(Stored records)
○ ○ ○ ○
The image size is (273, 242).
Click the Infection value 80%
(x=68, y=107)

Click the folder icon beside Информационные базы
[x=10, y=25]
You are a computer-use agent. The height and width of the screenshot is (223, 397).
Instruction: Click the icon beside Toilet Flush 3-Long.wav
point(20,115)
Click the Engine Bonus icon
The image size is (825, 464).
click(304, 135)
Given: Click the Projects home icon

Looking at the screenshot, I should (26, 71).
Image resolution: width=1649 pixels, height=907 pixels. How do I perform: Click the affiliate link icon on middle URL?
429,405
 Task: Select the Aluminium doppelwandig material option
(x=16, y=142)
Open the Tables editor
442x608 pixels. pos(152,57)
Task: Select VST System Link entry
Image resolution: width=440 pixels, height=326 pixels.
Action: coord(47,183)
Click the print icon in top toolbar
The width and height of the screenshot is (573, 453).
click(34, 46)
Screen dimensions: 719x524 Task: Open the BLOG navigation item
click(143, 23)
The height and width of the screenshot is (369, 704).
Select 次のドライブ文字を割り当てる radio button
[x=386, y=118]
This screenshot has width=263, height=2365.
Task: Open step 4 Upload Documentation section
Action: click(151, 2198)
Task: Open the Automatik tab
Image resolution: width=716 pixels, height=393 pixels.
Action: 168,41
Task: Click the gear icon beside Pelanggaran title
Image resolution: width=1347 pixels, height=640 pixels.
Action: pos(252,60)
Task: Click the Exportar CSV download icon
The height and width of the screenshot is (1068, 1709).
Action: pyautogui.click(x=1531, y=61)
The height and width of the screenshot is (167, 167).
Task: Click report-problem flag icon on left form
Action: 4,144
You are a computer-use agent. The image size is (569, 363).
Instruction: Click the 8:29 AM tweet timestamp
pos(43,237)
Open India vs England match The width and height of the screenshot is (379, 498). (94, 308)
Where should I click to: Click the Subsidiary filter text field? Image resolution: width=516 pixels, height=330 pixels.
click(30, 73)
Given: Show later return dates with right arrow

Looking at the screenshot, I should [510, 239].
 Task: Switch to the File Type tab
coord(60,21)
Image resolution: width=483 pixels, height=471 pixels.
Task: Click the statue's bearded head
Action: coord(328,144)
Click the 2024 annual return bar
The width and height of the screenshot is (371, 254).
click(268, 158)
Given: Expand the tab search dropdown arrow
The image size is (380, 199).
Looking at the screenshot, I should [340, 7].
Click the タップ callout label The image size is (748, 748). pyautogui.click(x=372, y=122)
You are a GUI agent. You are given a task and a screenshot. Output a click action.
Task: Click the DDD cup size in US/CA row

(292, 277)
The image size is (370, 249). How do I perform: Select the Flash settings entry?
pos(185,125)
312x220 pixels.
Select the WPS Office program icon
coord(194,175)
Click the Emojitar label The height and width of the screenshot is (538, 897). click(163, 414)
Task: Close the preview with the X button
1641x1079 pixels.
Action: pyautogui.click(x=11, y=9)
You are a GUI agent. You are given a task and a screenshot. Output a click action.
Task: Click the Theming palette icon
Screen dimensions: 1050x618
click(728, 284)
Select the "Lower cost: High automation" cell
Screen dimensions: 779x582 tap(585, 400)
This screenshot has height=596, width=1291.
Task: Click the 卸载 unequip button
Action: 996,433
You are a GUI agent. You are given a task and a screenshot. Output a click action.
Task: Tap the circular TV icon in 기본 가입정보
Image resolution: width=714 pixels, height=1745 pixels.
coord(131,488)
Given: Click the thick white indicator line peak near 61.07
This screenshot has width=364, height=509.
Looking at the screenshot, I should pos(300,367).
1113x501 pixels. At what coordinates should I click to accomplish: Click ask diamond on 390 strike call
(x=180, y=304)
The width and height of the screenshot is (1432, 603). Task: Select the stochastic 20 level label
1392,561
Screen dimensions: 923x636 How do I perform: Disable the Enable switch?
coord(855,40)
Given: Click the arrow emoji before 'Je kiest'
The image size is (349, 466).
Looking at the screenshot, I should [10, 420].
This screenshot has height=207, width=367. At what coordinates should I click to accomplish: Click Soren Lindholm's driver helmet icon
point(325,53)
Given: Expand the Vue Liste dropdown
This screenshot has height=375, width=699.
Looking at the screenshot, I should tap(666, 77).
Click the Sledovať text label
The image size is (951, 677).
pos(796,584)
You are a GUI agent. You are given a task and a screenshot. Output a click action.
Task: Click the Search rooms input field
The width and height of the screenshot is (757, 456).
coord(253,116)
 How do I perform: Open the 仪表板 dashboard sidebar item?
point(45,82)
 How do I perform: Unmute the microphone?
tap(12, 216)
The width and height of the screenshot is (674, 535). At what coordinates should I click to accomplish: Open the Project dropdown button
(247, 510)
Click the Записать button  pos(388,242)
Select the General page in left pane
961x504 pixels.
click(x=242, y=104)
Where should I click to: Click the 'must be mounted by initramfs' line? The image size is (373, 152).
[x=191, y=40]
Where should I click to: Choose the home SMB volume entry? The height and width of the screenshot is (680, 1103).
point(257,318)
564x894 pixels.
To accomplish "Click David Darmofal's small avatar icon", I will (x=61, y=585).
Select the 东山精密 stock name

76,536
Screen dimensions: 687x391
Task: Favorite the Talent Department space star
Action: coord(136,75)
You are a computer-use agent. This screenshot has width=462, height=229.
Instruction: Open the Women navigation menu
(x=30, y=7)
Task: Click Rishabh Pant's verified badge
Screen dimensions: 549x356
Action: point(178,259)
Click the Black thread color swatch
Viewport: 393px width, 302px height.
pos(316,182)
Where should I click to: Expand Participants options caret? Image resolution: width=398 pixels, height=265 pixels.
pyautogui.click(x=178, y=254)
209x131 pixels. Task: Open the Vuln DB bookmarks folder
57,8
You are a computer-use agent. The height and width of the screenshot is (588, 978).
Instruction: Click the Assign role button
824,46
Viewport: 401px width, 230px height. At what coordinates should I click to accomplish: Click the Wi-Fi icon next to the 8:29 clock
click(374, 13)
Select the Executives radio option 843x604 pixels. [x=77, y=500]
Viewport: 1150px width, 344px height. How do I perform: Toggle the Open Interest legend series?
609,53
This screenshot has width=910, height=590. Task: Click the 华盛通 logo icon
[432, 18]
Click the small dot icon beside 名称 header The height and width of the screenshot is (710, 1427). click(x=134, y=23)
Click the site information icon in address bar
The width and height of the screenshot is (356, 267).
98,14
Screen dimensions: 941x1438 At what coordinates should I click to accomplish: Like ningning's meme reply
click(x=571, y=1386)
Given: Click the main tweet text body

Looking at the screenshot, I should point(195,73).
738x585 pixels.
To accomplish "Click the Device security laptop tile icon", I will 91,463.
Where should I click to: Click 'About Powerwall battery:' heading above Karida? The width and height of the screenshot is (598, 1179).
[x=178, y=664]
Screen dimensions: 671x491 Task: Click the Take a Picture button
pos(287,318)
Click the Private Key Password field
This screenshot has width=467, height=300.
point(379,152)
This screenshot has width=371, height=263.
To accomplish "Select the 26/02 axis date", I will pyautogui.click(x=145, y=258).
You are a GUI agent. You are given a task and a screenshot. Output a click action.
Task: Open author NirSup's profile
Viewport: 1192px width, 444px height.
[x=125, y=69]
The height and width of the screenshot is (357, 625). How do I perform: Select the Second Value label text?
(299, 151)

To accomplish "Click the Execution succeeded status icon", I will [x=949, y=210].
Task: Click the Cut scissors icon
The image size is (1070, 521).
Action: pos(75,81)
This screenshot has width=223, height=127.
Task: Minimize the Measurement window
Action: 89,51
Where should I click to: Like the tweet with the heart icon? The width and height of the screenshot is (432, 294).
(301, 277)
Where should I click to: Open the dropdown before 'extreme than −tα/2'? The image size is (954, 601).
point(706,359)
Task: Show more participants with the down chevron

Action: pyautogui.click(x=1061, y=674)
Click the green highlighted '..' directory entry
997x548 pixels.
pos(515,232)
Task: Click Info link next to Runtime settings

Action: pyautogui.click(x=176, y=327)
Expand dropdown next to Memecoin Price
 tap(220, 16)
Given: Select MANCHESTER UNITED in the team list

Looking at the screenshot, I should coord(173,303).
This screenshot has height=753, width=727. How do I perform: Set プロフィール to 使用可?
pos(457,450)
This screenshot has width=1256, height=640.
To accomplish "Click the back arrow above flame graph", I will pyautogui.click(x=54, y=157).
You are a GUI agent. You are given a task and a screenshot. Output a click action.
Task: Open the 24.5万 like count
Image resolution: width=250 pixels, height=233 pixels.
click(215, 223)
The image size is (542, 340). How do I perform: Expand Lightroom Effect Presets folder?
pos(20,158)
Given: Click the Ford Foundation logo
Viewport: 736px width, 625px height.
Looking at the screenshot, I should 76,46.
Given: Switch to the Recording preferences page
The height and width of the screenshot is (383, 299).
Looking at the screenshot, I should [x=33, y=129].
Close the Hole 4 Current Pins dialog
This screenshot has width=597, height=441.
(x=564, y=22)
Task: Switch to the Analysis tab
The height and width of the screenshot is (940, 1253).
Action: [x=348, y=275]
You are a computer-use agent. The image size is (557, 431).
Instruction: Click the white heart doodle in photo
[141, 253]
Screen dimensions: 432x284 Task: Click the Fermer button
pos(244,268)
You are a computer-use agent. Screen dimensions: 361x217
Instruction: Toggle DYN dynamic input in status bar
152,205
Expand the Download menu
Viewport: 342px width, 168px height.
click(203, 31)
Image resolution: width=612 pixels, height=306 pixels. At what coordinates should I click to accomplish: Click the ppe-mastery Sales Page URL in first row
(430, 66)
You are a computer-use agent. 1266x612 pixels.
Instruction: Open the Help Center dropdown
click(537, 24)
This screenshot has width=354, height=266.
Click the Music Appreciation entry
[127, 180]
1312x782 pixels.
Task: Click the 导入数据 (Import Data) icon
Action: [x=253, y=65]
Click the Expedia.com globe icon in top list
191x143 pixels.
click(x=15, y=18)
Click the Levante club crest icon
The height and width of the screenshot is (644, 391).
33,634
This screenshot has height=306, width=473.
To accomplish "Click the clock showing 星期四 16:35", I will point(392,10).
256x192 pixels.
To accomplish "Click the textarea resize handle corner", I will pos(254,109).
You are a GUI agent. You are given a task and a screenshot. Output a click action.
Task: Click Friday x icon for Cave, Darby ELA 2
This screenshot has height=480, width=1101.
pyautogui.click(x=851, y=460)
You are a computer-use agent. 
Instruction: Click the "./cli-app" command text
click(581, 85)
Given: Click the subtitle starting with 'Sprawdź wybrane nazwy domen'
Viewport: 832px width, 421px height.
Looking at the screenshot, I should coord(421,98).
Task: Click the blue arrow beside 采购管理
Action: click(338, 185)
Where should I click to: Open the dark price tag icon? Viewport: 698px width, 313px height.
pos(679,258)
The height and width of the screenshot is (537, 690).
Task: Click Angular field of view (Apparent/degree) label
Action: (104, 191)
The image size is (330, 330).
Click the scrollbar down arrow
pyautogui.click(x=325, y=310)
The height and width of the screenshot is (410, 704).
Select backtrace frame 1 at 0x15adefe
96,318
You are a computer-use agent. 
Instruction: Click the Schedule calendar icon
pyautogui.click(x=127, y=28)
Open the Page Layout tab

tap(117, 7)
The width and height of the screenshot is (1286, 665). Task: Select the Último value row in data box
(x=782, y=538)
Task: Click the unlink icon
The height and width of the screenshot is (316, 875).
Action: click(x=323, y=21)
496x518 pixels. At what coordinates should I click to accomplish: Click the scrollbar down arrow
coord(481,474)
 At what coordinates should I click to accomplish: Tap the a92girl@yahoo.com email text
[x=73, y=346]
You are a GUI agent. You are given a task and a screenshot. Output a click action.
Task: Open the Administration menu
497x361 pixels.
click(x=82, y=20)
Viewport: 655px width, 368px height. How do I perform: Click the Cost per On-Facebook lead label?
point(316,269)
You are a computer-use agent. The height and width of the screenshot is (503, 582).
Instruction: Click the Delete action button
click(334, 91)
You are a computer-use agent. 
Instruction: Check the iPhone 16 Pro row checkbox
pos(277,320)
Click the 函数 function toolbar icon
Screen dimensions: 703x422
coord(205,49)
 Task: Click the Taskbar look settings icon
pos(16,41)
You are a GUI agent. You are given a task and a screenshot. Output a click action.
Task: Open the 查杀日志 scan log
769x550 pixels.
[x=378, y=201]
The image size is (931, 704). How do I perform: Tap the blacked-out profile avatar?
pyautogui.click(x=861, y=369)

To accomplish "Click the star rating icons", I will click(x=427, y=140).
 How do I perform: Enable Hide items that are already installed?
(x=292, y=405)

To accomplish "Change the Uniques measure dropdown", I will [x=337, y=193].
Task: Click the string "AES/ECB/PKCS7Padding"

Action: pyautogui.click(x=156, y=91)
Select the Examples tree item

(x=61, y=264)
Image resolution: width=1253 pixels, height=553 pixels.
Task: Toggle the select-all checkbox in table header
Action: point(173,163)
○ ○ ○ ○
Task ▸ Please give, as a single number with nothing added, the count of lines in the records that contain the word "computer".

Result of this task ▸ 11